Stress gradient effect based on FKM guideline method.

It is supported for both shells and solid elements. For solid elements, the stress
gradient effect is only available with grid point stress in fatigue analysis using
results of static analysis. For solid elements, `SURFSTS` field on
FATPARM is automatically set to GP when
Stress Gradient effect is activated.

The Stress Gradient method is supported for Uniaxial and Multiaxial SN, EN and FOS Fatigue. It is not supported for Weld, Vibration, and Transient Fatigue analyses.

## FKM Guideline Method

In the FKM guideline method, stress gradient effect is considered by increasing fatigue strength by a factor calculated using a rule in FKM guidelines. In HyperLife implementation of FKM guideline method, 6 components of a stress tensor at each time step is reduced by the factor provided by FKM guidelines.

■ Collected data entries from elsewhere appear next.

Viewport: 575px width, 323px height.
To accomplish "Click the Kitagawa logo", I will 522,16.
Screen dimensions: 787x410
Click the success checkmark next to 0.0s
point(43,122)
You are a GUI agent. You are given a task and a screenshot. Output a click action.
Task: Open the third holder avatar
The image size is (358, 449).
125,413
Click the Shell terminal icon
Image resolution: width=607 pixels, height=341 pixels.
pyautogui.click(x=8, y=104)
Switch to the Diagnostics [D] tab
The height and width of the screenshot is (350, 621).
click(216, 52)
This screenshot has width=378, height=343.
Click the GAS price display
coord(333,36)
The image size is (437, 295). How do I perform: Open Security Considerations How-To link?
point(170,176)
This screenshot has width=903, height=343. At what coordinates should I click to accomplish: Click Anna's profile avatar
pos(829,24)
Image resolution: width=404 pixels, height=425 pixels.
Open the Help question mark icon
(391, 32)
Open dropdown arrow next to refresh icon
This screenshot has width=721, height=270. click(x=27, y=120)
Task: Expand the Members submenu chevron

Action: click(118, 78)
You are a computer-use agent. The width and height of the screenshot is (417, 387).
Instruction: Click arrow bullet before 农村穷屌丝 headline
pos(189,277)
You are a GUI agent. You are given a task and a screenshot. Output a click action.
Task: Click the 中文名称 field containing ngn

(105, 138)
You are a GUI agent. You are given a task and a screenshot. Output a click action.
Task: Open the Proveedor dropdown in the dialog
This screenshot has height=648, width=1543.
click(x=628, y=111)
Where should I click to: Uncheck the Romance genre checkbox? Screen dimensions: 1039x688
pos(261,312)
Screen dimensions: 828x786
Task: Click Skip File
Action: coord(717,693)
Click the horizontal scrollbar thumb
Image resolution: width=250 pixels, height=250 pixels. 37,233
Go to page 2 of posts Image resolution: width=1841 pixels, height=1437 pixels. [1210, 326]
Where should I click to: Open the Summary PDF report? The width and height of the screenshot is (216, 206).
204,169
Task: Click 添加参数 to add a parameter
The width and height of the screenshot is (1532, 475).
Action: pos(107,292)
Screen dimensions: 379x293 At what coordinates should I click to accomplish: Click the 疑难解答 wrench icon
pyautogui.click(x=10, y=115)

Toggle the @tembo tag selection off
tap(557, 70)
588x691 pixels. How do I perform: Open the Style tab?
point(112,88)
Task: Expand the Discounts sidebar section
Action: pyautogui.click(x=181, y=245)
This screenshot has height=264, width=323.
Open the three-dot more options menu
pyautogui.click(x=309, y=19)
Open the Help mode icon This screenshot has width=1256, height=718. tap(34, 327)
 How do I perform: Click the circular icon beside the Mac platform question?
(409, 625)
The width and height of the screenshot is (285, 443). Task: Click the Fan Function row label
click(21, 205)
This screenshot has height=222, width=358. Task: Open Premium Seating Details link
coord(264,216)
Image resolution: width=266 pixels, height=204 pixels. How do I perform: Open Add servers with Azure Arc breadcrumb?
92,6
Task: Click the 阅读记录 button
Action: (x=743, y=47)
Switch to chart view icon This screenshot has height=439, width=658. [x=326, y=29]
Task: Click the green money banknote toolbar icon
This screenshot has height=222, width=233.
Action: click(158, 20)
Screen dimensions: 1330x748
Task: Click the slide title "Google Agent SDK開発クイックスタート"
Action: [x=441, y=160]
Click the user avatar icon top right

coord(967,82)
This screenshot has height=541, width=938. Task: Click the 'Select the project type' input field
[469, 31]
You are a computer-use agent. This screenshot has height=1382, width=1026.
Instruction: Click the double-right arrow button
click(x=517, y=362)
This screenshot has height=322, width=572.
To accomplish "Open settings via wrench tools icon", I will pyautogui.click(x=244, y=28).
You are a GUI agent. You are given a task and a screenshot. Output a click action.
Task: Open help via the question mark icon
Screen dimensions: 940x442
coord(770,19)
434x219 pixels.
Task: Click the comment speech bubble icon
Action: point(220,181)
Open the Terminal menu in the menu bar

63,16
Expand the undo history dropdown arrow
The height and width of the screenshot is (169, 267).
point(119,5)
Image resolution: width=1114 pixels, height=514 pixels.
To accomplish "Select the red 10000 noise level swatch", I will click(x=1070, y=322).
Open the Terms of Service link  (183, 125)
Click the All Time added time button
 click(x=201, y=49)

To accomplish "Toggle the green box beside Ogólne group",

To activate Stress Gradient effect using FKM guideline method, the
`GRD` field on FATPARM should be set to
GRDFKM.

- Calculate stress gradient of 6 components of a stress tensor,
$\frac{\text{\Delta}{\sigma}_{ij}\left(t\right)}{\text{\Delta}z}$
, at each time step after linear combination
of stress history. z-direction is an outward surface normal. For a solid
element, the gradient is calculated by finite difference between stress at
surface and stress at 1mm below the surface. The stress at 1mm below surface
is an interpolated stress from grid point stresses of an element of
interest. In case of 2
^{nd}order solid elements, only grid point stresses at corners are used for interpolation. For shell elements, the gradient is calculated from stresses of both layers and its thickness. - Using the stress gradient obtained in Step 1, a gradient of equivalent stress in the surface normal direction, $\frac{\text{\Delta}{\sigma}_{eq}\left(t\right)}{\text{\Delta}z}$ , is calculated in an analytical way at each time step. The equivalent stress can be either von Mises stress or absolute maximum principal stress.
- The related stress gradient,
${G}_{\sigma}$
is calculated using the following
normalization.
(1) $$\overline{G}{\left(t\right)}_{\sigma}=\frac{1}{{\sigma}_{eq}\left(t\right)}\frac{\text{\Delta}{\sigma}_{eq}\left(t\right)}{\text{\Delta}z}$$ - Calculate the correction factor ${n}_{\sigma}\left(t\right)$ . Refer to Correction Factor Calculation.
- Apply the correction factor
${n}_{\sigma}$
to the surface stress tensor to obtain
reduced surface stress. Apply the same
${n}_{\sigma}$
to corresponding strain tensor to obtain
reduced strain tensor when EN fatigue analysis is to be carried out with
nonlinear analysis.
(2) $$\sigma {\text{'}}_{ij}\left(t\right)=\frac{{\sigma}_{ij}\left(t\right)}{{n}_{\sigma}\left(t\right)}$$

## Correction Factor Calculation

Correction factor calculation is based on relationship between ${n}_{\sigma}$ and ${G}_{\sigma}$ described in the FKM guidelines.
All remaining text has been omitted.